Cuando Blair dice de nuevo, en contra de la opinión mayoritaria, que los bombazos no tienen nada que ver con Irak, pone en claro que no tiene planes de "hacer lo de España", es decir retirarse del Medio Oriente. Su gobierno ha enganchado el futuro del imperialismo británico a la cruzada del gobierno Bush por un imperio mundial sin rival. Pese a decir que las atrocidades cometidas por su gobierno no pueden ser causa de los bombazos porque "somos una democracia" y "tenemos mecanismos para ventilar el disentimiento", la decisión de seguir Bush hacia la guerra en contra de la enorme oposición popular en Inglaterra y en el mundo dejó entrever en gran parte que las masas no tienen poder real en la más antigua democracia del occidente. Tal lección se escribió con sangre en el asesinato policial de Jean Charles Menezes.

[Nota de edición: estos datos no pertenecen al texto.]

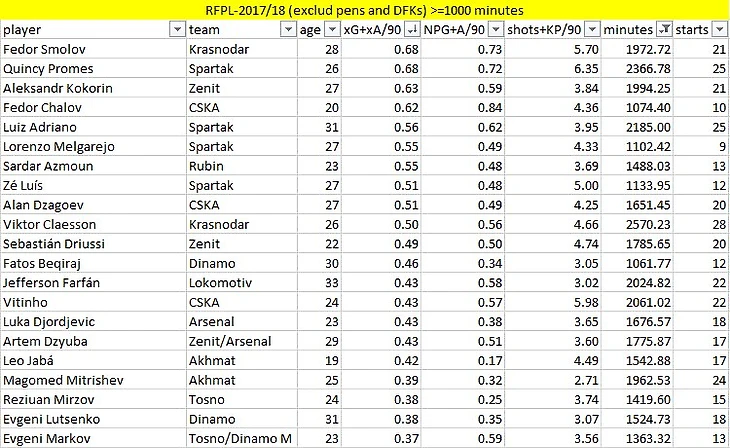Open the starts column filter dropdown
This screenshot has height=448, width=730.
coord(719,30)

Después de los bombazos, en Londres se realizaron varias reuniones conmemorativas a los muertos y heridos. Hablaron sobrevivientes de los ataques con sentimientos de dolor y temores mutuos. El gobierno ha traficado con este ambiente con sus propios propósitos, diciendo que cualquiera que se atreva a echarle la culpa al gobierno es "divisionista". El secretario del Interior de la oposición, David Davis, dijo: "No debemos dejar que los terroristas nos dividan. Tenemos que permanecer unidos como país". Pero Inglaterra jamás ha sido un país unido; no hubo unidad nacional en apoyo a la invasión de Irak y no la hay hoy para proseguirla. El 16 de julio, más de mil personas se reunieron para recordar a los muertos y vincular los bombazos londinenses con la demanda de que el gobierno se retire de Irak. Peter Brierley, de Leeds, cuyo hijo Sean, un soldado del ejército británico, murió en Irak, dijo que al principio apoyó a la guerra pero que determinó que se basaba en mentiras. "Tenemos que dejar de mentir, tenemos que comenzar a decir la verdad".

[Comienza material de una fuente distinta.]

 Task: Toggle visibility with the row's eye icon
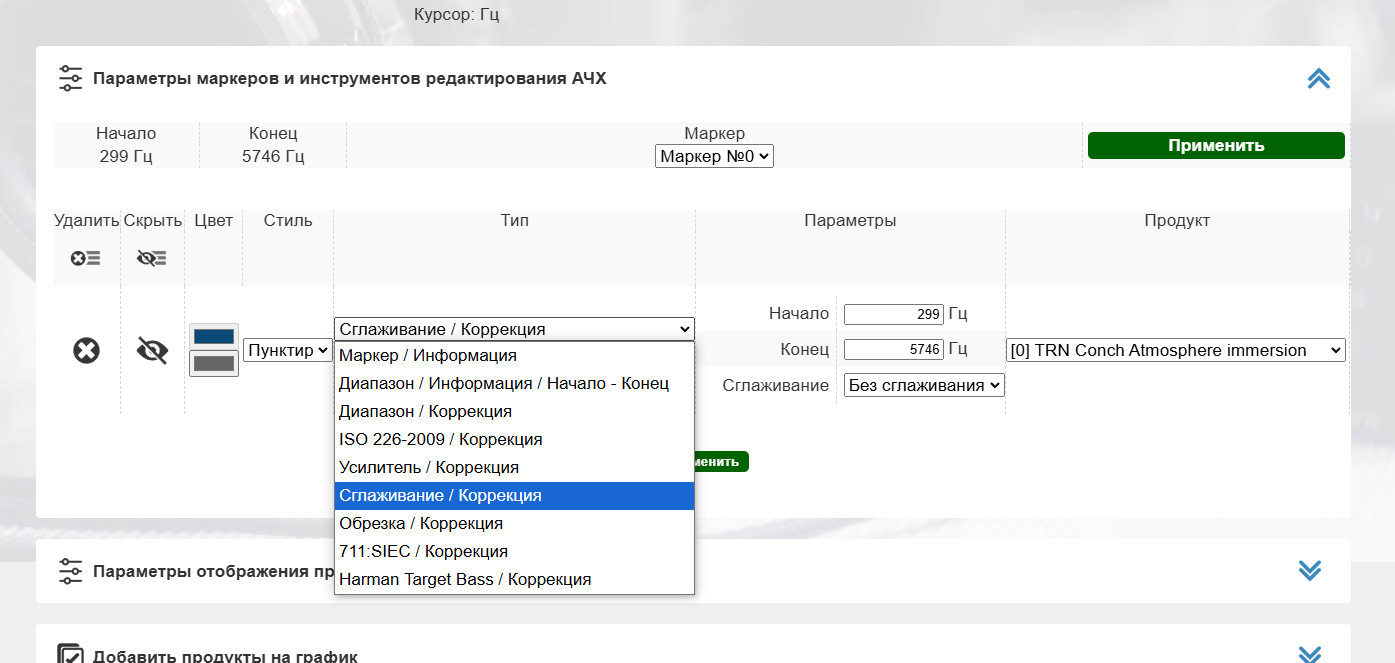coord(152,351)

Los imperialistas británicos ya han demostrado en Irak que están dispuestos a ver morir muchísimos civiles iraquíes en la campaña para estabilizar al país, reestructurar el Medio Oriente bajo el dominio de sus socios mayores norteamericanos y establecer un imperio mundial sin rival. Si bien tal campaña ha provocado represalias sangrientas en el frente interno, Blair y sus esbirros no han dudado de su cruzada imperial, sino que piden que la población olvide que es una sangrienta guerra por imperio y que la apoye. A sangre fría, trafican con la matanza de gente inocente en las calles de su territorio para revocar el veredicto en la mente de millones de que la ocupación de Irak y Afganistán es injusta, tal como lo es la "guerra contra el terrorismo" en conjunto, y presentarla como una guerra en defensa de la vida y la civilización de los británicos. Pero dejan salir a la luz que Blair es un jefe de un sistema imperialista basado en la división de la sociedad en clases que jamás dejará de librar guerras imperialistas injustas y que utilizará todo suceso social importante para justificarlas, hasta que sean borrados del escenario de la historia los imperialistas y su sistema.

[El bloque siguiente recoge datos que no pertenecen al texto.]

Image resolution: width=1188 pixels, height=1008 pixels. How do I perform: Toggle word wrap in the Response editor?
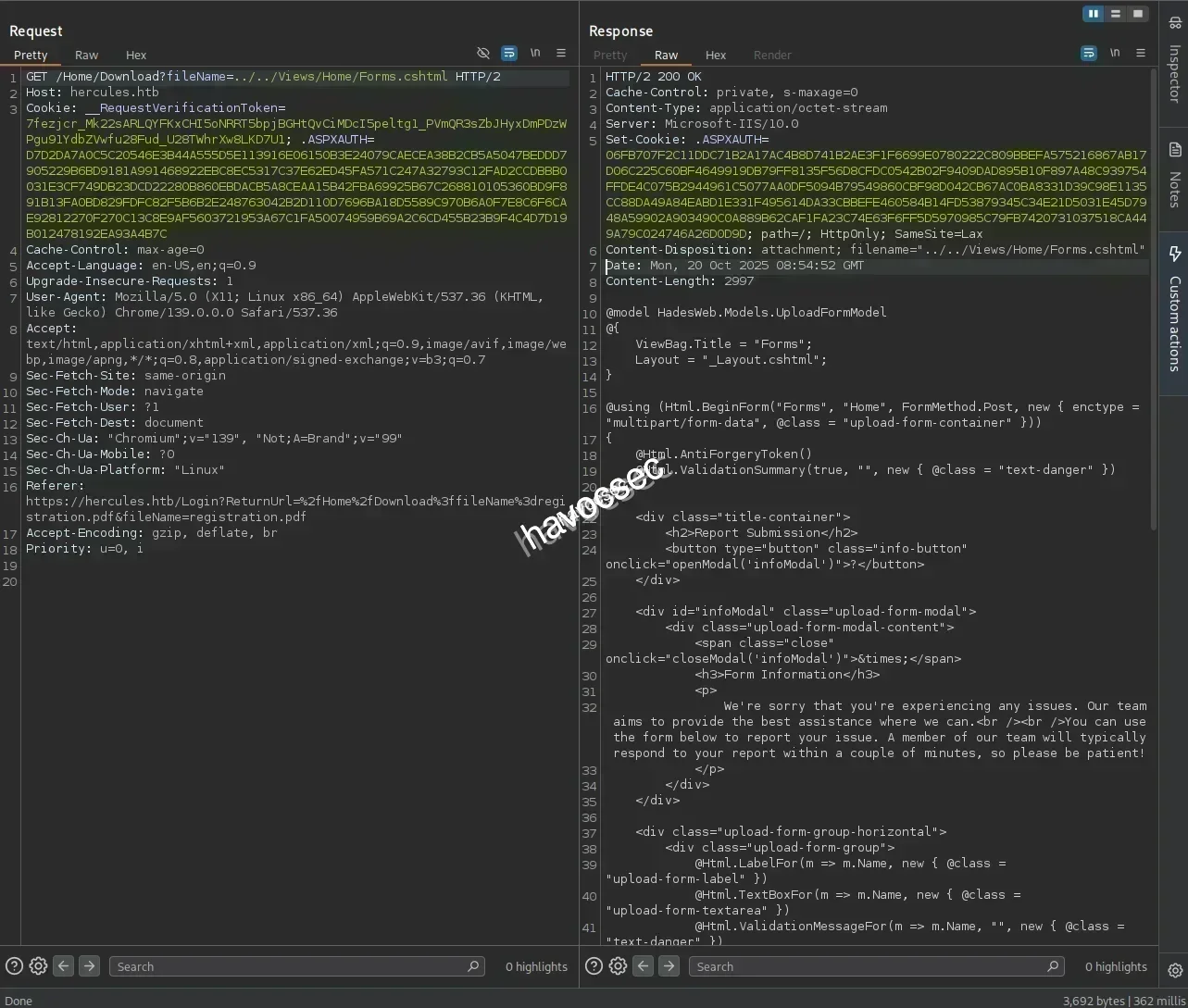pos(1088,53)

Hay grandes retos para quienes quieren poner fin a los horrores que crea el sistema. Las acciones de los bombarderos de Londres le hacen el juego al gobierno en formas importantes. Pero mientras que Blair miente de nuevo para autojustificarse con descaro, mucha gente está consciente de que no más esperaba el momento para tomar las medidas draconianas que hoy están en vía rápida a aprobarse en el parlamento. El primer día de la campaña electoral británica hace unos meses, dijo con descaro que iba a "dejar a Irak atrás" y hablar solamente de su propia agenda electoral. No obstante, el tema de Irak lo persiguió a cada paso, tal como una pesadilla recurrente, y volvió a elegirse con apenas 20% de los votos. En todo el país hoy ya es tema del momento las causas de los bombazos en casi cualquier contexto, en una parada de autobús o estación del metro, en la cola de supermercado. Lo que se necesita ahora es que aquellos que arden de furia contra los crímenes que comete el sistema, levanten la vista y desechen las ilusiones de que el cambio provendrá desde arriba, de presiones al parlamento o de votos por mejores políticos, y despierten a las masas populares para que obliguen al gobierno a retirarse de esta guerra injusta y luchen contra el sistema responsable.